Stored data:
+ + + + + + +
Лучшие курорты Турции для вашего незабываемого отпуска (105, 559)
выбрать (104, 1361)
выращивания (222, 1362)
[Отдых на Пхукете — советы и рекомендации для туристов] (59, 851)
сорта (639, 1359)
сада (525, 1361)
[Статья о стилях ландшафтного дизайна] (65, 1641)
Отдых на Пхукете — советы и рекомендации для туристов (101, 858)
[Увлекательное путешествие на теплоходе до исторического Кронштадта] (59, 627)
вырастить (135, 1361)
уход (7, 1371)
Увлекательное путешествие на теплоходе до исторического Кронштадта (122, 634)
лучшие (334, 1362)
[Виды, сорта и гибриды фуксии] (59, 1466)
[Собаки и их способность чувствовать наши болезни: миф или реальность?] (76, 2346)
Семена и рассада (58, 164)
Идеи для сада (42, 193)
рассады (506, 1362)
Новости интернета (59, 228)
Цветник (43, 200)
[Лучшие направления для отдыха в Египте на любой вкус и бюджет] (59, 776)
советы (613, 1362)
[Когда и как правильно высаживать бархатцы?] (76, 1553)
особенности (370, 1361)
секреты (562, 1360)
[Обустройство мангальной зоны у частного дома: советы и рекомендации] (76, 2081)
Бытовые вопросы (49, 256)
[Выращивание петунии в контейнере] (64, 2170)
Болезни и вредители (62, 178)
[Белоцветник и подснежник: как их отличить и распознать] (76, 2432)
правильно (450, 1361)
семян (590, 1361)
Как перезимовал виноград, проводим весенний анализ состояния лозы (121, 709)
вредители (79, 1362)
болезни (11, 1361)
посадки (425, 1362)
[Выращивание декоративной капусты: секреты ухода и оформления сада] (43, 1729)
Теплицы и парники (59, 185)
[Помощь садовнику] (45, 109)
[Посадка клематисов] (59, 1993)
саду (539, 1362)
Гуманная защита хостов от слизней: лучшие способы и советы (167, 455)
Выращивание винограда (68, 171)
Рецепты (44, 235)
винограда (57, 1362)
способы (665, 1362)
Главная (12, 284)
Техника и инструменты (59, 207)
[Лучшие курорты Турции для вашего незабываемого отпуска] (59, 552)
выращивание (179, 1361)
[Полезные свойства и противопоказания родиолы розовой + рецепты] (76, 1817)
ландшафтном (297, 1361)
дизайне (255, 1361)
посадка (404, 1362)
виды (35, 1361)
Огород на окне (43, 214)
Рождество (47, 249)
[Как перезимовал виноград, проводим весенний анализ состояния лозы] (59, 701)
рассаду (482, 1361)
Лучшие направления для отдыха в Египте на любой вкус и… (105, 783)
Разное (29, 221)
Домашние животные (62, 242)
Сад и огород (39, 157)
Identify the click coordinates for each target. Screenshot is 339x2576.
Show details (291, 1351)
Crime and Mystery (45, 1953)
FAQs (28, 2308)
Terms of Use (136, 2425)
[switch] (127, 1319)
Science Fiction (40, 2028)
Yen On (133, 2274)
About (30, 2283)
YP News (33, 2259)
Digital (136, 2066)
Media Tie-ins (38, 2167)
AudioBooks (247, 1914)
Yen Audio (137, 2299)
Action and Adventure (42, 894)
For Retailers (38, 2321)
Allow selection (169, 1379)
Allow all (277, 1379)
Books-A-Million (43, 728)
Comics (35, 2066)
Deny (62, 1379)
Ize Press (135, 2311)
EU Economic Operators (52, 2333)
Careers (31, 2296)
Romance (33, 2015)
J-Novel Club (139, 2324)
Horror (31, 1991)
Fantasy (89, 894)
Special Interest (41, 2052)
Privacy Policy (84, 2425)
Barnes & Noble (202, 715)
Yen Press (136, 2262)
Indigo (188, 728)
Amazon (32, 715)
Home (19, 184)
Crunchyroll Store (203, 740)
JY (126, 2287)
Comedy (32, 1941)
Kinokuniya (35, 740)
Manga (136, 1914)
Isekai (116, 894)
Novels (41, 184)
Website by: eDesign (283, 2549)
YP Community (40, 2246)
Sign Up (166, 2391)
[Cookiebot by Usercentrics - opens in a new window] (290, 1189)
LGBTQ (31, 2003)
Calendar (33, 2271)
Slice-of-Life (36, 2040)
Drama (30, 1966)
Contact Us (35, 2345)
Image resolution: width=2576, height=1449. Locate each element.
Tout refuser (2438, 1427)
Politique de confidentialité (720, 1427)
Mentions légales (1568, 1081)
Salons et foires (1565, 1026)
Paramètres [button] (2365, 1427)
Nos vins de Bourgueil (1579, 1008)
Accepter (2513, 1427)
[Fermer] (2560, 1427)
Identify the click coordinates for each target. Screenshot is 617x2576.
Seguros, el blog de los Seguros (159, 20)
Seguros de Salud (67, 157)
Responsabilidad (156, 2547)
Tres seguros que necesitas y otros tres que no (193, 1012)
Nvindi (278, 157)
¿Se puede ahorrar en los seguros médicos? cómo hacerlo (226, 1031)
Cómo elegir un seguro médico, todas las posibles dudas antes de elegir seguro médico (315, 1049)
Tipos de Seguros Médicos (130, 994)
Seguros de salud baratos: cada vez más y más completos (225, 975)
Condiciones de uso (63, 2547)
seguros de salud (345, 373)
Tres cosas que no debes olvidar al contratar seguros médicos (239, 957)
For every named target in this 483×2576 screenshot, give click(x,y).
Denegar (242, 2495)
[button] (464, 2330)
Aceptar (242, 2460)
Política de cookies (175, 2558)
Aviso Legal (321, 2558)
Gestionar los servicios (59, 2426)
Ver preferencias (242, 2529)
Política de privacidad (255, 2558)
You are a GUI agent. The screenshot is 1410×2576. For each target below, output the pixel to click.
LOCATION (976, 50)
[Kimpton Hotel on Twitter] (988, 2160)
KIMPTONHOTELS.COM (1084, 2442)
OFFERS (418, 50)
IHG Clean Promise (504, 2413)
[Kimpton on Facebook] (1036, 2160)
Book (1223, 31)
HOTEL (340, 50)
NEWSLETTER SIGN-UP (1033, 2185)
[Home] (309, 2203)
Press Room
+ + + + + + +
Task statement » Copy the lines of the data above exactly as written, beginning with the line containing "Comedy (32, 1941)" and ending with the line containing "Tres cosas que", and leave out all other lines.

Solution for this problem »
Comedy (32, 1941)
Kinokuniya (35, 740)
Manga (136, 1914)
Isekai (116, 894)
Novels (41, 184)
Website by: eDesign (283, 2549)
YP Community (40, 2246)
Sign Up (166, 2391)
[Cookiebot by Usercentrics - opens in a new window] (290, 1189)
LGBTQ (31, 2003)
Calendar (33, 2271)
Slice-of-Life (36, 2040)
Drama (30, 1966)
Contact Us (35, 2345)
Image resolution: width=2576, height=1449. Locate each element.
Tout refuser (2438, 1427)
Politique de confidentialité (720, 1427)
Mentions légales (1568, 1081)
Salons et foires (1565, 1026)
Paramètres [button] (2365, 1427)
Nos vins de Bourgueil (1579, 1008)
Accepter (2513, 1427)
[Fermer] (2560, 1427)
Identify the click coordinates for each target. Screenshot is 617x2576.
Seguros, el blog de los Seguros (159, 20)
Seguros de Salud (67, 157)
Responsabilidad (156, 2547)
Tres seguros que necesitas y otros tres que no (193, 1012)
Nvindi (278, 157)
¿Se puede ahorrar en los seguros médicos? cómo hacerlo (226, 1031)
Cómo elegir un seguro médico, todas las posibles dudas antes de elegir seguro médico (315, 1049)
Tipos de Seguros Médicos (130, 994)
Seguros de salud baratos: cada vez más y más completos (225, 975)
Condiciones de uso (63, 2547)
seguros de salud (345, 373)
Tres cosas que no debes olvidar al contratar seguros médicos (239, 957)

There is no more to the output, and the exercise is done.